Pós-graduandos paralisados

Diante dos cortes, as instituições de ensino superior públicas já anunciaram nesta semana que não terão dinheiro para pagar contas de luz, água, serviços de limpeza e segurança que vencem neste mês de dezembro. Foram bloqueados R$ 1,4 bilhão na Educação, sendo que desse valor, R$ 344 milhões são das contas das universidades. O corte impossibilita ainda o pagamento de 14 mil médicos residentes de hospitais federais universitários e de mais de 100 mil bolsistas da Capes. 

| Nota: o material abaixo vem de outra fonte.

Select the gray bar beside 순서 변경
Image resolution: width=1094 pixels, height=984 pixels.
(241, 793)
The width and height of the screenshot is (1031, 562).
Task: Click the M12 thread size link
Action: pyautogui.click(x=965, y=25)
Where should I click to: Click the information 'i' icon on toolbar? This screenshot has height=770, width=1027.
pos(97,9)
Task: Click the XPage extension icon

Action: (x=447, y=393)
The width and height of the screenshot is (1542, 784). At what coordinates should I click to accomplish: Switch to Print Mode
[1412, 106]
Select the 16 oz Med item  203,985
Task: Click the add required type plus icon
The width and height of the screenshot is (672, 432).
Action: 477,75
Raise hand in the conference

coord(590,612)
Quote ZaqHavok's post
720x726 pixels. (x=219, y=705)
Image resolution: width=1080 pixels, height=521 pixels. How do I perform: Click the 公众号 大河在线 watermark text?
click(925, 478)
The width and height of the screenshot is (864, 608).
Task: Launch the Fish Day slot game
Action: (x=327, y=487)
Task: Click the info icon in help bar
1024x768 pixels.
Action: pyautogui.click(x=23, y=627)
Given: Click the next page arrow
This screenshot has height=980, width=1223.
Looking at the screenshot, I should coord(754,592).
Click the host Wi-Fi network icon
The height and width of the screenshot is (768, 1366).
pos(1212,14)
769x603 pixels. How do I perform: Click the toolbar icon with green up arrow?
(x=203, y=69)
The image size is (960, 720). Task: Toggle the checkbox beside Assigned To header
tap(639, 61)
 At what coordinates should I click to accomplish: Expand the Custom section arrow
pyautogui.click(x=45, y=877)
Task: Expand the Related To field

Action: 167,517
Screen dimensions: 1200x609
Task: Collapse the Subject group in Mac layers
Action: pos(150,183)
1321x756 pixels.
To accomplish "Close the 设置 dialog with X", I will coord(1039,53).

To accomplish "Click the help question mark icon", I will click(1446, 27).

Para a maioria deles, as bolsas de pesquisa são a única fonte de renda, uma vez que o trabalho demanda dedicação exclusiva. “Temos inclusive ciência de vários pós-graduandos que estão tendo que voltar para suas casas, porque eles não conseguem se sustentar perto das universidades. É esse o cenário que está colocado, diversos deles em vulnerabilidade social”, denunciou à RBA o presidente da Associação Nacional de Pós-Graduando (ANPG), Vinícius Soares, nesta quinta-feira (8). Uma greve nacional foi convocada pela categoria para hoje em protesto contra os cortes na Educação.